Distribution Policy
Category: Marketing
Most producers use middlemen to bring their products to market. They try to forge a distribution channel. A distribution channel is a set of interdependent organisations involved in the process of making a product or service available for use or consumption by the consumer or industrial user.
Why Use Middlemen?
Why do producers give some of the selling job to middlemen? Doing so means giving up some control over how and to whom the products are sold. But producers gain certain advantages from using middlemen.
Lack of financial resources. Many producers lack the financial resources to carry out direct marketing. Direct marketing would require many producers to become middlemen for the products of other producers in order to achieve mass-distribution economies.
Earn a greater return. Even producers who can afford to set up their own channels can often earn a greater return by increasing their investment in their main business. If a company earns a 20 percent rate of return on manufacturing and foresees only a 10 percent return on retailing, it will not want to do its own retailing.
Better contacts and specialization. The use of middlemen largely boils down to their greater efficiency in making goods available to target markets. Through their contacts, experience, specialization, and scale of operation, middlemen usually offer the firm more than it can achieve on its own.
Create broader assortments of products.

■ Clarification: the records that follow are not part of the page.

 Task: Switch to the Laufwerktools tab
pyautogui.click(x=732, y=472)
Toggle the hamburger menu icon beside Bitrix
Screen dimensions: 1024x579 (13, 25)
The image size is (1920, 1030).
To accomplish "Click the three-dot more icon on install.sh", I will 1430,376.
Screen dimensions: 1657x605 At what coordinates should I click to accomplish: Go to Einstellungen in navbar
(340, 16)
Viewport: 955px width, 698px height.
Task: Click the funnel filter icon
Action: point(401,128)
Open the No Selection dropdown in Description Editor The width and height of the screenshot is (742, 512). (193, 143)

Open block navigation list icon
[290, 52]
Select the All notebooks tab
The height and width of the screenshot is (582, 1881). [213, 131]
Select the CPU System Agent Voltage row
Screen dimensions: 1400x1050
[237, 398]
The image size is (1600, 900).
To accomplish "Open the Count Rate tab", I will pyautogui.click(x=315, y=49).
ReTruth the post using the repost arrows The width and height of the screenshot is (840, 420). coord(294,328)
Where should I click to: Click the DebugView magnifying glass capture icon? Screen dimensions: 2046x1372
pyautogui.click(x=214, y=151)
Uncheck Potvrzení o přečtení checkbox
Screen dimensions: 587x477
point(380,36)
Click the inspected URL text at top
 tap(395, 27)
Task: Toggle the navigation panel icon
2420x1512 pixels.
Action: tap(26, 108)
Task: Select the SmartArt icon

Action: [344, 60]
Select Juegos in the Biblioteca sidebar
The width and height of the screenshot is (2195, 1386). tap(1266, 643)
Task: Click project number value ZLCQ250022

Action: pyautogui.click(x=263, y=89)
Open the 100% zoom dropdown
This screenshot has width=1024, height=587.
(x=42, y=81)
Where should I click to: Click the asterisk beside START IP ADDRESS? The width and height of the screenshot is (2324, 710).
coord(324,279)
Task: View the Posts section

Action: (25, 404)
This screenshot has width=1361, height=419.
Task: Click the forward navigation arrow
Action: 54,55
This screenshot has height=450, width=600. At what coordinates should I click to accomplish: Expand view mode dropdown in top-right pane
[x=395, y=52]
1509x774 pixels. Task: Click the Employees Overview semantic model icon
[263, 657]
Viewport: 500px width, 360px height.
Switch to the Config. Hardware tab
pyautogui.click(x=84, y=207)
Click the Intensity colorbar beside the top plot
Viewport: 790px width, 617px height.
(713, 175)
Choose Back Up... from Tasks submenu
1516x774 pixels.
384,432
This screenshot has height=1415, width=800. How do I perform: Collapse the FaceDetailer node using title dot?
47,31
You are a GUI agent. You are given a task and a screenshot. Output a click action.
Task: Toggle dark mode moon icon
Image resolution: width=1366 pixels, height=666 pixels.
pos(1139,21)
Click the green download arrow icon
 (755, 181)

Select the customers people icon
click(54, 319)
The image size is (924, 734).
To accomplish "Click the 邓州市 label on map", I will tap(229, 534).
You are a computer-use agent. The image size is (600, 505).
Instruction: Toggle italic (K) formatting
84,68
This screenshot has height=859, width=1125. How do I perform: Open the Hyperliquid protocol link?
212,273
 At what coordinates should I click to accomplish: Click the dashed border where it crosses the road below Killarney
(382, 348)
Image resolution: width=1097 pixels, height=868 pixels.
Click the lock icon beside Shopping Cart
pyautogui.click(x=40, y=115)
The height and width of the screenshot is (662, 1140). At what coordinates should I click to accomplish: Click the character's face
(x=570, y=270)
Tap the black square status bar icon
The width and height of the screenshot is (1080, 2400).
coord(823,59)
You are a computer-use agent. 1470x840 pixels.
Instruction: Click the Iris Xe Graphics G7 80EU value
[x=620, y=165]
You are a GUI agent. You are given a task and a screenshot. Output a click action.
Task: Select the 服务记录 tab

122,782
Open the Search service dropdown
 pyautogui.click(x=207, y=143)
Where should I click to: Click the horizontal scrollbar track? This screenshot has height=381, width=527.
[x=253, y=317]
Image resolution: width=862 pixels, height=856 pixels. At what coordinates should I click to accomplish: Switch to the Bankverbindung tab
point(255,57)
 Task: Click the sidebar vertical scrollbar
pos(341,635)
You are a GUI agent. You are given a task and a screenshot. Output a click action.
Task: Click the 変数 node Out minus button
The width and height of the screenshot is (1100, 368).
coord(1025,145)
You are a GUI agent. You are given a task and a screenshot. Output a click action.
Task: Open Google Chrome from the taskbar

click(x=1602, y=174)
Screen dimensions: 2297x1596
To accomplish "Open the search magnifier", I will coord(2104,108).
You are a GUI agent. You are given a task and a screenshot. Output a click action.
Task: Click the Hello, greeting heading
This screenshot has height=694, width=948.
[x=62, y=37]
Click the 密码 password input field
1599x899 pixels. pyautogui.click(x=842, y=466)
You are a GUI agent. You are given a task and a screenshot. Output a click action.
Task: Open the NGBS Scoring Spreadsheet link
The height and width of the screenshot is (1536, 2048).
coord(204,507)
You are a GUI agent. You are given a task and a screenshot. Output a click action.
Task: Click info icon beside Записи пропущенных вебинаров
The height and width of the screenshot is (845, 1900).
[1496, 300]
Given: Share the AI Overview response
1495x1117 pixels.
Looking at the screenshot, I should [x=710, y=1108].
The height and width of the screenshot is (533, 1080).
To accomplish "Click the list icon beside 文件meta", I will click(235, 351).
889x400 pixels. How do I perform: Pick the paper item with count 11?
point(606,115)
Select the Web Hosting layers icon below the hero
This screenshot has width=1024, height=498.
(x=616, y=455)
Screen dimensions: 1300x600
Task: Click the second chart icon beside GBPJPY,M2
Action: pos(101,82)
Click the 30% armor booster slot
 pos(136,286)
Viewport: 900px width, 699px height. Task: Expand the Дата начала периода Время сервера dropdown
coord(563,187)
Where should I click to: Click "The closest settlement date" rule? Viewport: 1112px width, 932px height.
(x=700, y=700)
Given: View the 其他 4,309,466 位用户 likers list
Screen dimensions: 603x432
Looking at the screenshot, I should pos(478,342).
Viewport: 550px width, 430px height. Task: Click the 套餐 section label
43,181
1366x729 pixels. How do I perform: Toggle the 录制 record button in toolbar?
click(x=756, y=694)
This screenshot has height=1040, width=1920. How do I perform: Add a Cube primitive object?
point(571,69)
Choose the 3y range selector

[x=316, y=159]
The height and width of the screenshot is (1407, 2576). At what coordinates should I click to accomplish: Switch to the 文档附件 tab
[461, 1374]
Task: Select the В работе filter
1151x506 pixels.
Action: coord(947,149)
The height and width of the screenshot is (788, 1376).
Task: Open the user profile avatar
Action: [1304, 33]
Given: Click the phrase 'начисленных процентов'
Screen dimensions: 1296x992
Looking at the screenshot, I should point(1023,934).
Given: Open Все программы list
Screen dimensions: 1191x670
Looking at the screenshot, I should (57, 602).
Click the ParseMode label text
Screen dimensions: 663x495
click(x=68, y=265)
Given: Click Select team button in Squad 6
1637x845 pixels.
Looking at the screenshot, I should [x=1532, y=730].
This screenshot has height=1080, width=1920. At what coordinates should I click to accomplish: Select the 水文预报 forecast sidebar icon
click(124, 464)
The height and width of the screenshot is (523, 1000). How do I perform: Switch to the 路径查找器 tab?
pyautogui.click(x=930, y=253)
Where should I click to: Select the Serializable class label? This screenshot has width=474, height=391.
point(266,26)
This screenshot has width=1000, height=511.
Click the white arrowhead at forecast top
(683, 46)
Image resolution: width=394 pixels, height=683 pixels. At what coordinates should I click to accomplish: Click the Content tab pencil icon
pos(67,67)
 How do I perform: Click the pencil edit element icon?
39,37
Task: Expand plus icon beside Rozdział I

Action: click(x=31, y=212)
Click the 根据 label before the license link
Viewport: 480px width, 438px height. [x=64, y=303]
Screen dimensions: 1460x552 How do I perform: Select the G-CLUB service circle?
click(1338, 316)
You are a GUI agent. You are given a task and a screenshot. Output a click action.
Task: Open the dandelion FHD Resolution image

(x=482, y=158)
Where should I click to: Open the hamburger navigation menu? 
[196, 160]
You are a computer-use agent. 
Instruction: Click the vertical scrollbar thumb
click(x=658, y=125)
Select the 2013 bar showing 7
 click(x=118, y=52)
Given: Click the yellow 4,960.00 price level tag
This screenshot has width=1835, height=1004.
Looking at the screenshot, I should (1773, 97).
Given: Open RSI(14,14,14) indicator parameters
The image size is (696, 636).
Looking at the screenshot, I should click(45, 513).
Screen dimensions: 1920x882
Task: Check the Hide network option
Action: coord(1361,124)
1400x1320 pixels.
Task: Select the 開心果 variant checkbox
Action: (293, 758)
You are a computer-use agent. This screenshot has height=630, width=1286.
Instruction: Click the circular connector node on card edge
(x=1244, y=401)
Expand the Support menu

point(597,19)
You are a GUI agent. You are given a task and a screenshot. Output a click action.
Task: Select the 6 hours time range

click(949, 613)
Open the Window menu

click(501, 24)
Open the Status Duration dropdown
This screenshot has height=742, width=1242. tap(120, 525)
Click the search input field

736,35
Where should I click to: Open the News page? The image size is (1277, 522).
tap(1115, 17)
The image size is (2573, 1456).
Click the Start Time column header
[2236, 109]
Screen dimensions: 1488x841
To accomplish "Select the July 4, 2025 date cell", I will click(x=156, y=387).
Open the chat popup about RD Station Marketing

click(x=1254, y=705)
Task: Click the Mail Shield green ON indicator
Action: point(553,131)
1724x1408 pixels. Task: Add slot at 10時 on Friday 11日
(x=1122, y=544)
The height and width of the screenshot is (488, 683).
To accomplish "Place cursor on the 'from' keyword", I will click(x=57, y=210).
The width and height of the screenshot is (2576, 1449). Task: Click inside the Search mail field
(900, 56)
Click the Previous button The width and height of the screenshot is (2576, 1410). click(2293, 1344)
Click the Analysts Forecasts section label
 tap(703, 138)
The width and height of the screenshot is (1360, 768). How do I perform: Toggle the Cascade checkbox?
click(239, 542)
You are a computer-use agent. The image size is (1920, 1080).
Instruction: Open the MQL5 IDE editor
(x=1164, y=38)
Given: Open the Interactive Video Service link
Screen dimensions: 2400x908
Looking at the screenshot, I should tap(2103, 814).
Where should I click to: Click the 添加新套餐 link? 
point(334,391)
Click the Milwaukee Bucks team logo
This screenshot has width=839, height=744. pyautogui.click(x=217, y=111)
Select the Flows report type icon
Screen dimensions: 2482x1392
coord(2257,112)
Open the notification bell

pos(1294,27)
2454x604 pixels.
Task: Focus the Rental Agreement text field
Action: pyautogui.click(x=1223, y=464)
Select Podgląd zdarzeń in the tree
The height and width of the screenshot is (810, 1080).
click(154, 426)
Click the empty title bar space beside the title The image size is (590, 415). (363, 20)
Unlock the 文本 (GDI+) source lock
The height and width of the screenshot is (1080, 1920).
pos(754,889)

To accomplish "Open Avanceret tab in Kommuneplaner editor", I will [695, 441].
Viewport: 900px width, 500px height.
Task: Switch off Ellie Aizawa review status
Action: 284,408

From the economic system’s point of view, the role of middlemen is to transform the assortment of products made by producers into the assortments wanted by consumers. Producers make narrow assortments of products in large quantities. But consumers want broad assortments of products in large quantities. In the distribution channels, middlemen buy the large quantities of many producers and break them down into the smaller quantities and broader assortments wanted by consumers. Thus, middlemen play an important role in matching supply and demand.